Mass spectrometry reveals the chemistry of formaldehyde cross-linking in structured proteins

Whole-cell cross-linking coupled to mass spectrometry is one of the few tools that can probe protein-protein interactions in intact cells. A very attractive reagent for this purpose is formaldehyde, a small molecule which is known to rapidly penetrate into all cellular compartments and to preserve the protein structure. In light of these benefits, it is surprising that identification of formaldehyde cross-links by mass spectrometry has so far been unsuccessful. Here we report mass spectrometry data that reveal formaldehyde cross-links to be the dimerization product of two formaldehyde-induced amino acid modifications.
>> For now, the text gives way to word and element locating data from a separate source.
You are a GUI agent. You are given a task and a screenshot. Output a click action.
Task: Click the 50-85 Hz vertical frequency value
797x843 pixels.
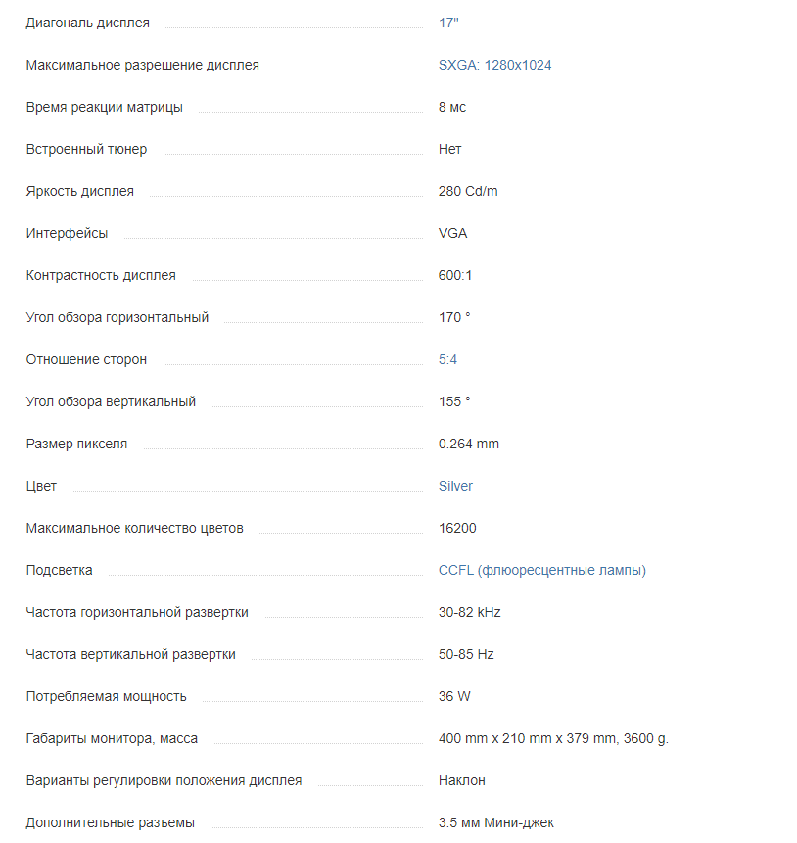466,654
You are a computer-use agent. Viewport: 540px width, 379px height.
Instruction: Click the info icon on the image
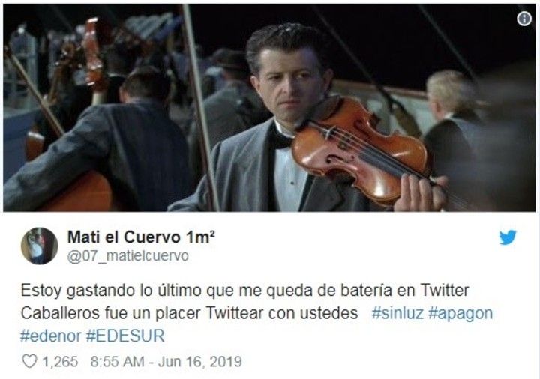pos(524,19)
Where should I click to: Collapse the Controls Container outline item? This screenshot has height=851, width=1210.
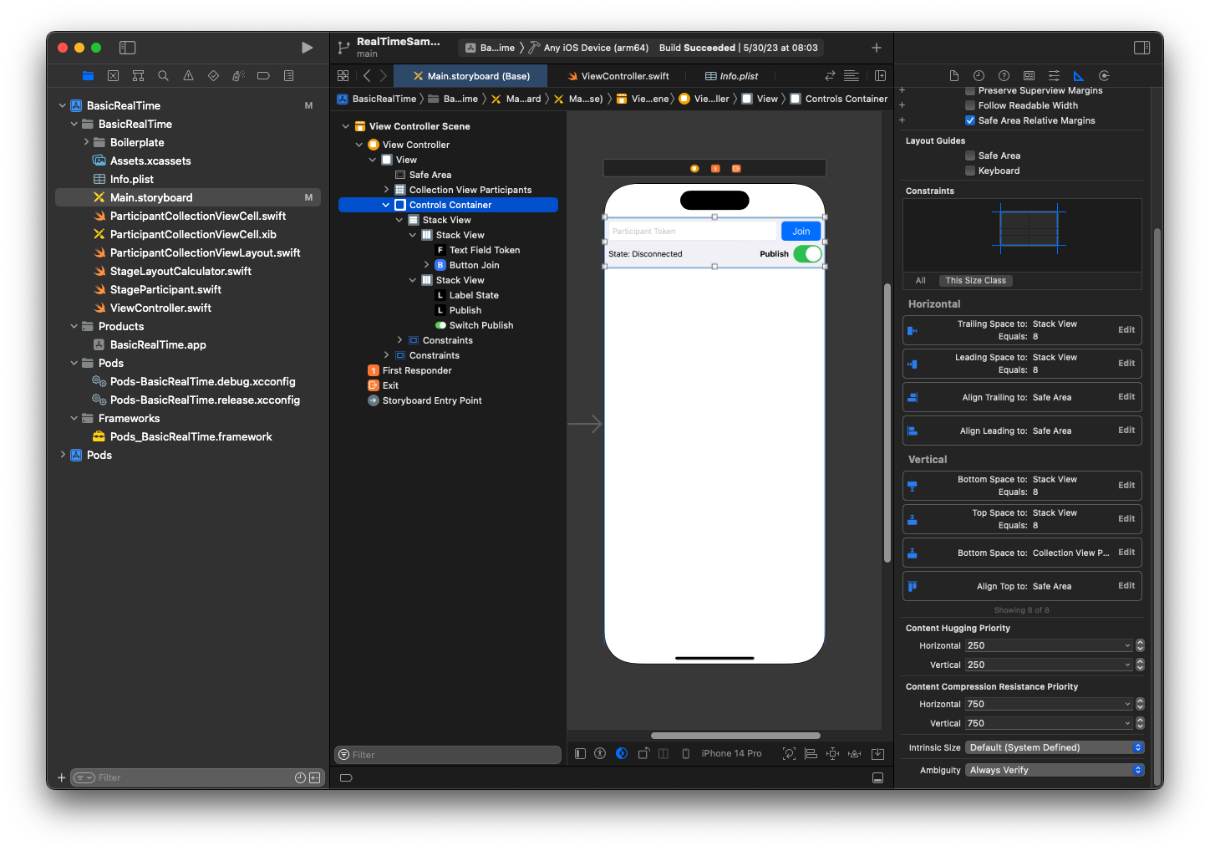pos(387,204)
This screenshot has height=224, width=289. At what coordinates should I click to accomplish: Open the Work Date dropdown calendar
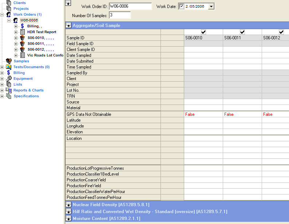click(x=211, y=7)
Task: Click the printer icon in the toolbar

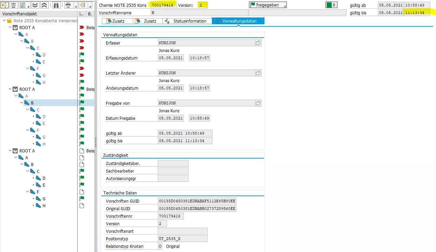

By integrating the revised mechanism into a customized search algorithm, we identify hundreds of cross-links from in situ formaldehyde fixation of human cells. Interestingly, many of the cross-links could not be mapped onto known atomic structures, and thus provide new structural insights. These findings enhance the use of formaldehyde cross-linking and mass spectrometry for structural studies. Formaldehyde (FA) is a popular cross-linking reagent, but applying it for cross-linking mass spectrometry (XLMS) has been largely unsuccessful. Here, the authors show that cross-links in structured proteins are the product of two FA molecules and identify hundreds of FA cross-links by XLMS in vitro and in situ.